Il est fondamentalement erroné de présenter la dette publique comme la cause des problèmes économiques actuels alors qu’elle en est principalement la conséquence. Cette inversion de la causalité permet d’éviter d’aborder les questions essentielles de la régulation financière et bancaire, dont l’absence a largement contribué aux crises récentes. Loin d’être un frein à l’investissement privé, elle constitue un instrument essentiel de stabilisation économique et de croissance, car elle permet d’assurer l’accès aux ressources financières. Les données statistiques disponibles confirment ce rôle positif lorsque la dette est utilisée à bon escient.
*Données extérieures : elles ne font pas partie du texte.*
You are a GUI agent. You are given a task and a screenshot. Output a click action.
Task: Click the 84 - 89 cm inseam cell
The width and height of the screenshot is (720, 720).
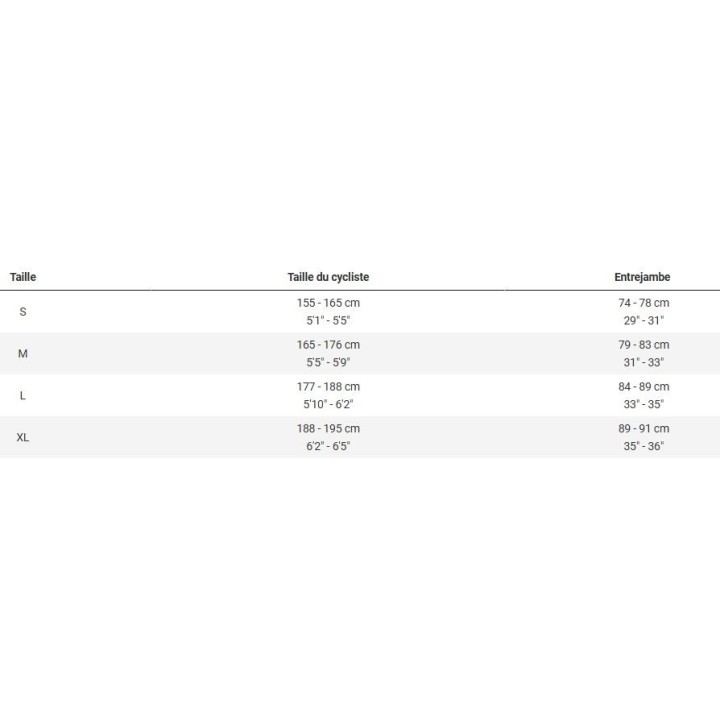(x=644, y=387)
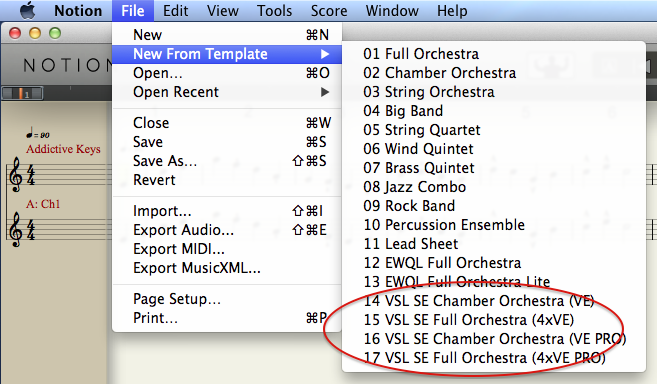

Les politiques d’austérité centrées sur la réduction à tout prix de l’endettement public sont contre-productives. Elles aggravent les difficultés économiques et sociales qu’elles prétendent résoudre, réduisant ainsi la capacité d’intervention de l’État dans des secteurs essentiels comme l’éducation, la santé ou les infrastructures, et compromettant ainsi les perspectives de croissance à long terme.
Afin d’ avoir un débat économique plus équilibré, il faut replacer la question de la dette publique dans son contexte réel, en l’analysant comme un outil parmi d’autres au service d’une politique économique visant la prospérité collective, et non comme un fardeau dont la réduction constituerait une priorité absolue.